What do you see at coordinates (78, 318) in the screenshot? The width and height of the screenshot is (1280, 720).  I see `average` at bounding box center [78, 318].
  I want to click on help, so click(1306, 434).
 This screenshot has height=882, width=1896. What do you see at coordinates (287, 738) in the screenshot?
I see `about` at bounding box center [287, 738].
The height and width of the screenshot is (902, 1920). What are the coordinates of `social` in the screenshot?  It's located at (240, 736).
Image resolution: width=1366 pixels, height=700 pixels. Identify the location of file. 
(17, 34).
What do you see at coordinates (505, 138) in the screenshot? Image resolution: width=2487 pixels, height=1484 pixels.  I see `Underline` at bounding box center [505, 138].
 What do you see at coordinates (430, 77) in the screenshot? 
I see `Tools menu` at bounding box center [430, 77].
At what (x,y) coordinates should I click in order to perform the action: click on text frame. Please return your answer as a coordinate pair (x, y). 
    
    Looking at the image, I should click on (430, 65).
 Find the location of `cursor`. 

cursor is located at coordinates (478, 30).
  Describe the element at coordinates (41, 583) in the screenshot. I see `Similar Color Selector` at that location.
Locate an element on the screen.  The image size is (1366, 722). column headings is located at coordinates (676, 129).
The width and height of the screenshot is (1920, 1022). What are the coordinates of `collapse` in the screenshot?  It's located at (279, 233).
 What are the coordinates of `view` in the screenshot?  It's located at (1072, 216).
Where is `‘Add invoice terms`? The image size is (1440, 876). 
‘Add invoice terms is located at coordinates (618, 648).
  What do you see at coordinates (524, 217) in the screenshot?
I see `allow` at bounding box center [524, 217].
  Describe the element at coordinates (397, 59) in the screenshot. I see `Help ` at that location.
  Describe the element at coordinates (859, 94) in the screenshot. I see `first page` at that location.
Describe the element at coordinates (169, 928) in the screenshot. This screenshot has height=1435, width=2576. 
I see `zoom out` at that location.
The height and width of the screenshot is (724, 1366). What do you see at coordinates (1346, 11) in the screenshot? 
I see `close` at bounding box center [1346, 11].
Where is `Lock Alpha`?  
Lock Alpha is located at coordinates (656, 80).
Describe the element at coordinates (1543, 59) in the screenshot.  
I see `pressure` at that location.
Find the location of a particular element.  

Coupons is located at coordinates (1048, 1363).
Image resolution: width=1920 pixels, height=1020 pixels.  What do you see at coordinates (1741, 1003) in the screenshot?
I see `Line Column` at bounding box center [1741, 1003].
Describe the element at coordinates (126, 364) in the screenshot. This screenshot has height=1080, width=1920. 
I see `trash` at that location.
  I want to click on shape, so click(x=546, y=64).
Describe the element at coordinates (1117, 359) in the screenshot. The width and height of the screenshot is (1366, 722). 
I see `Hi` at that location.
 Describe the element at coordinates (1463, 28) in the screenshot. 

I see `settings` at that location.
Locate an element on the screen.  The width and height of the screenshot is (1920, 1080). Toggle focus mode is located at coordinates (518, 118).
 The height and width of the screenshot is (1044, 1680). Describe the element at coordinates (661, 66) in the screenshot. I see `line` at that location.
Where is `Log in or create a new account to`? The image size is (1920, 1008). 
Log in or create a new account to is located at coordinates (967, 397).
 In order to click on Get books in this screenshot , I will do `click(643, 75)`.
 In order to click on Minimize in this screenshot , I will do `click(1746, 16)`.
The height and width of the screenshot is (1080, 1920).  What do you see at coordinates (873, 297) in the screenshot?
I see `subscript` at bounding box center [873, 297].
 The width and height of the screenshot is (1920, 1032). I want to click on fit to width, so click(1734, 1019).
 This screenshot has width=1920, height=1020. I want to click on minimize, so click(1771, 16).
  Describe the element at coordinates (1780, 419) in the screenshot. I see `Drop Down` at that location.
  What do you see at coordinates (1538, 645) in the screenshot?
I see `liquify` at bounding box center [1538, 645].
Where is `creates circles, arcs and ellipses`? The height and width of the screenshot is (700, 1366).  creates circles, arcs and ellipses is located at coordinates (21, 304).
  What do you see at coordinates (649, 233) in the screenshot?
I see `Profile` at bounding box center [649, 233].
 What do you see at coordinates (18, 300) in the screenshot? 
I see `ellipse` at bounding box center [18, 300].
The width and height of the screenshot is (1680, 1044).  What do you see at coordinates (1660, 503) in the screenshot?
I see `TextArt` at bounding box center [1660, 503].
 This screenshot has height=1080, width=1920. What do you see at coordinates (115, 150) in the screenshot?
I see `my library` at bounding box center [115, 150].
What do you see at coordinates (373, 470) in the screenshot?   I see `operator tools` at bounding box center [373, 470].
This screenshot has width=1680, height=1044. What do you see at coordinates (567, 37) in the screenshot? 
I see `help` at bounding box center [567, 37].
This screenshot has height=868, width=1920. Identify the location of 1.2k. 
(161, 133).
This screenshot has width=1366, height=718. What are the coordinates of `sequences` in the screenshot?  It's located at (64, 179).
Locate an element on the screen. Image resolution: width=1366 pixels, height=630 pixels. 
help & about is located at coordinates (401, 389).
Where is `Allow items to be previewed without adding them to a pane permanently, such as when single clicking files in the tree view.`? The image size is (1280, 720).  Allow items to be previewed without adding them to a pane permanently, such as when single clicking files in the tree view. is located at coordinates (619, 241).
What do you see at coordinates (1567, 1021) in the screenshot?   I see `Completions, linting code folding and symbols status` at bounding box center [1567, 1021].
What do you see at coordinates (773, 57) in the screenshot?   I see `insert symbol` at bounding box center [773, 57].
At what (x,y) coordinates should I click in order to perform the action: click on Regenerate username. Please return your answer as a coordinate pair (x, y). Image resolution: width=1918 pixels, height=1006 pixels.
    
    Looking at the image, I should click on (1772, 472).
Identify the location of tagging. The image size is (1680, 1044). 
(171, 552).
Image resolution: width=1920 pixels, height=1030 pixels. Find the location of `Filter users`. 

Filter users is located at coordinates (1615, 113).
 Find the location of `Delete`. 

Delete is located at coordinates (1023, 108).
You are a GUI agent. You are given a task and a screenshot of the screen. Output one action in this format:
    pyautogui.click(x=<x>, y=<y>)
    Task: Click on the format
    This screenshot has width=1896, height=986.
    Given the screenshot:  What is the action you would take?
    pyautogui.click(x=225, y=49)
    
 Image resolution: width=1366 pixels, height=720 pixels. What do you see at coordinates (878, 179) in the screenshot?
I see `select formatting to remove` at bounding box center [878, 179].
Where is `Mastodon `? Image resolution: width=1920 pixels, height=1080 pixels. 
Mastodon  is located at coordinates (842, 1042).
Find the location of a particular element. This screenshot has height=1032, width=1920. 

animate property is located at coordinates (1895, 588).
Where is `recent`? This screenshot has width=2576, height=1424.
━━━━━━━━━━━━━━━━━━━━━━━━━━━━━━
• **BRIEF**
Recast every line of the listing above as a Markdown table with two columns, Row and Line. Number the rows in order and leave out blank lines.

• **THE RESPONSE**
| Row | Line |
|---|---|
| 1 | What do you see at coordinates (78, 318) in the screenshot? The width and height of the screenshot is (1280, 720).  I see `average` at bounding box center [78, 318]. |
| 2 |   I want to click on help, so click(1306, 434). |
| 3 |  This screenshot has height=882, width=1896. What do you see at coordinates (287, 738) in the screenshot? |
| 4 | I see `about` at bounding box center [287, 738]. |
| 5 | The height and width of the screenshot is (902, 1920). What are the coordinates of `social` in the screenshot?  It's located at (240, 736). |
| 6 | Image resolution: width=1366 pixels, height=700 pixels. Identify the location of file.  |
| 7 | (17, 34). |
| 8 | What do you see at coordinates (505, 138) in the screenshot? Image resolution: width=2487 pixels, height=1484 pixels.  I see `Underline` at bounding box center [505, 138]. |
| 9 |  What do you see at coordinates (430, 77) in the screenshot?  |
| 10 | I see `Tools menu` at bounding box center [430, 77]. |
| 11 | At what (x,y) coordinates should I click in order to perform the action: click on text frame. Please return your answer as a coordinate pair (x, y).  |
| 12 |     Looking at the image, I should click on (430, 65). |
| 13 |  Find the location of `cursor`.  |
| 14 | cursor is located at coordinates (478, 30). |
| 15 |   Describe the element at coordinates (41, 583) in the screenshot. I see `Similar Color Selector` at that location. |
| 16 | Locate an element on the screen.  The image size is (1366, 722). column headings is located at coordinates (676, 129). |
| 17 | The width and height of the screenshot is (1920, 1022). What are the coordinates of `collapse` in the screenshot?  It's located at (279, 233). |
| 18 |  What are the coordinates of `view` in the screenshot?  It's located at (1072, 216). |
| 19 | Where is `‘Add invoice terms`? The image size is (1440, 876).  |
| 20 | ‘Add invoice terms is located at coordinates (618, 648). |
| 21 |   What do you see at coordinates (524, 217) in the screenshot? |
| 22 | I see `allow` at bounding box center [524, 217]. |
| 23 |   Describe the element at coordinates (397, 59) in the screenshot. I see `Help ` at that location. |
| 24 |   Describe the element at coordinates (859, 94) in the screenshot. I see `first page` at that location. |
| 25 | Describe the element at coordinates (169, 928) in the screenshot. This screenshot has height=1435, width=2576.  |
| 26 | I see `zoom out` at that location. |
| 27 | The height and width of the screenshot is (724, 1366). What do you see at coordinates (1346, 11) in the screenshot?  |
| 28 | I see `close` at bounding box center [1346, 11]. |
| 29 | Where is `Lock Alpha`?   |
| 30 | Lock Alpha is located at coordinates (656, 80). |
| 31 | Describe the element at coordinates (1543, 59) in the screenshot.   |
| 32 | I see `pressure` at that location. |
| 33 | Find the location of a particular element.   |
| 34 | Coupons is located at coordinates (1048, 1363). |
| 35 | Image resolution: width=1920 pixels, height=1020 pixels.  What do you see at coordinates (1741, 1003) in the screenshot? |
| 36 | I see `Line Column` at bounding box center [1741, 1003]. |
| 37 | Describe the element at coordinates (126, 364) in the screenshot. This screenshot has height=1080, width=1920.  |
| 38 | I see `trash` at that location. |
| 39 |   I want to click on shape, so click(x=546, y=64). |
| 40 | Describe the element at coordinates (1117, 359) in the screenshot. The width and height of the screenshot is (1366, 722).  |
| 41 | I see `Hi` at that location. |
| 42 |  Describe the element at coordinates (1463, 28) in the screenshot.  |
| 43 | I see `settings` at that location. |
| 44 | Locate an element on the screen.  The width and height of the screenshot is (1920, 1080). Toggle focus mode is located at coordinates (518, 118). |
| 45 |  The height and width of the screenshot is (1044, 1680). Describe the element at coordinates (661, 66) in the screenshot. I see `line` at that location. |
| 46 | Where is `Log in or create a new account to`? The image size is (1920, 1008).  |
| 47 | Log in or create a new account to is located at coordinates (967, 397). |
| 48 |  In order to click on Get books in this screenshot , I will do `click(643, 75)`. |
| 49 |  In order to click on Minimize in this screenshot , I will do `click(1746, 16)`. |
| 50 | The height and width of the screenshot is (1080, 1920).  What do you see at coordinates (873, 297) in the screenshot? |
| 51 | I see `subscript` at bounding box center [873, 297]. |
| 52 |  The width and height of the screenshot is (1920, 1032). I want to click on fit to width, so click(1734, 1019). |
| 53 |  This screenshot has width=1920, height=1020. I want to click on minimize, so click(1771, 16). |
| 54 |   Describe the element at coordinates (1780, 419) in the screenshot. I see `Drop Down` at that location. |
| 55 |   What do you see at coordinates (1538, 645) in the screenshot? |
| 56 | I see `liquify` at bounding box center [1538, 645]. |
| 57 | Where is `creates circles, arcs and ellipses`? The height and width of the screenshot is (700, 1366).  creates circles, arcs and ellipses is located at coordinates (21, 304). |
| 58 |   What do you see at coordinates (649, 233) in the screenshot? |
| 59 | I see `Profile` at bounding box center [649, 233]. |
| 60 |  What do you see at coordinates (18, 300) in the screenshot?  |
| 61 | I see `ellipse` at bounding box center [18, 300]. |
| 62 | The width and height of the screenshot is (1680, 1044).  What do you see at coordinates (1660, 503) in the screenshot? |
| 63 | I see `TextArt` at bounding box center [1660, 503]. |
| 64 |  This screenshot has height=1080, width=1920. What do you see at coordinates (115, 150) in the screenshot? |
| 65 | I see `my library` at bounding box center [115, 150]. |
| 66 | What do you see at coordinates (373, 470) in the screenshot?   I see `operator tools` at bounding box center [373, 470]. |
| 67 | This screenshot has width=1680, height=1044. What do you see at coordinates (567, 37) in the screenshot?  |
| 68 | I see `help` at bounding box center [567, 37]. |
| 69 | This screenshot has height=868, width=1920. Identify the location of 1.2k.  |
| 70 | (161, 133). |
| 71 | This screenshot has width=1366, height=718. What are the coordinates of `sequences` in the screenshot?  It's located at (64, 179). |
| 72 | Locate an element on the screen. Image resolution: width=1366 pixels, height=630 pixels.  |
| 73 | help & about is located at coordinates (401, 389). |
| 74 | Where is `Allow items to be previewed without adding them to a pane permanently, such as when single clicking files in the tree view.`? The image size is (1280, 720).  Allow items to be previewed without adding them to a pane permanently, such as when single clicking files in the tree view. is located at coordinates (619, 241). |
| 75 | What do you see at coordinates (1567, 1021) in the screenshot?   I see `Completions, linting code folding and symbols status` at bounding box center [1567, 1021]. |
| 76 | What do you see at coordinates (773, 57) in the screenshot?   I see `insert symbol` at bounding box center [773, 57]. |
| 77 | At what (x,y) coordinates should I click in order to perform the action: click on Regenerate username. Please return your answer as a coordinate pair (x, y). Image resolution: width=1918 pixels, height=1006 pixels. |
| 78 |     Looking at the image, I should click on (1772, 472). |
| 79 | Identify the location of tagging. The image size is (1680, 1044).  |
| 80 | (171, 552). |
| 81 | Image resolution: width=1920 pixels, height=1030 pixels. Find the location of `Filter users`.  |
| 82 | Filter users is located at coordinates (1615, 113). |
| 83 |  Find the location of `Delete`.  |
| 84 | Delete is located at coordinates (1023, 108). |
| 85 | You are a GUI agent. You are given a task and a screenshot of the screen. Output one action in this format: |
| 86 |     pyautogui.click(x=<x>, y=<y>) |
| 87 |     Task: Click on the format |
| 88 |     This screenshot has width=1896, height=986. |
| 89 |     Given the screenshot:  What is the action you would take? |
| 90 |     pyautogui.click(x=225, y=49) |
| 91 |  Image resolution: width=1366 pixels, height=720 pixels. What do you see at coordinates (878, 179) in the screenshot? |
| 92 | I see `select formatting to remove` at bounding box center [878, 179]. |
| 93 | Where is `Mastodon `? Image resolution: width=1920 pixels, height=1080 pixels.  |
| 94 | Mastodon  is located at coordinates (842, 1042). |
| 95 | Find the location of a particular element. This screenshot has height=1032, width=1920.  |
| 96 | animate property is located at coordinates (1895, 588). |
| 97 | Where is `recent`? This screenshot has width=2576, height=1424. |